In certain acts of violence such as muggings, and sexual assaults the goal and motivation to commit the crime are usually understood by both parties e.g. somebody wants to mug you, it is clear what they want, and how they are motivated etc. However we may also experience acts of aggression, both at a high and a low level, where a person’s motivation may not be so obvious e.g. the person who refuses to move out of our way when we are trying to get on/off a bus or train etc. or the person who seems to take extreme offense at our very presence in a bar or club, and is trying to drive the situation so that they have a “legitimate” reason to become physically violent towards us. Such situations, can often appear extremely confusing to us, because in neither one does the person acting aggressively seem to get anything out of the situation – yet they must, or they wouldn’t engage in such behaviors.

This is where understanding that it may be the underlying motives, which cause a person to act aggressively. Part of our human condition, sees us wanting to exert control over the situations we find ourselves in – in many cases the rules of society and employment, will naturally restrict our ability to do this e.g. at the end of the day you have to do what your boss tells you, or you get fired.
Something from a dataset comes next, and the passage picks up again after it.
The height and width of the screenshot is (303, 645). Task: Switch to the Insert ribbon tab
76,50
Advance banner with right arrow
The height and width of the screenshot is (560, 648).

As social animals, we buy into this idea because it yields rewards (such as a paycheck), but it is not in our nature as animals to automatically hand over control, to others in such an automatic fashion. If somebody feels that they have given up large elements of control in their life, they will often take advantage of ambiguous situations, where no formal rules of behavior exist, and exert their desire to control their environment in these i.e. their work, social, family lives see them have little opportunity to influence or control their life, so they engage in small acts of control and dominance in other settings to compensate.

If somebody has perceived that they’ve experience a loss of status in any one of the groups and environments they operate in, they will also look to exert control in other areas of their life, that they may not otherwise be motivated to do so e.g. if they are passed over for a promotion, they felt was due to them, in the work environment, they may try and up their status in the eyes of their peers in other groups they interact with – such as their drinking buddies; they may act more aggressively within the group to force a higher position in the pecking order, and/or act aggressively/violently towards, someone outside of the group, so they reinforce/extend their position as a group member. Studies have show that people will largely put double the effort to regain status than they will to try and simply improve status. The mistake we make is that we often separate the groups, and the hierarchies, believing that someone who suffers a loss of status in a work setting, will only try and readdress that loss in that particular setting, rather than in their social, familial and other environments.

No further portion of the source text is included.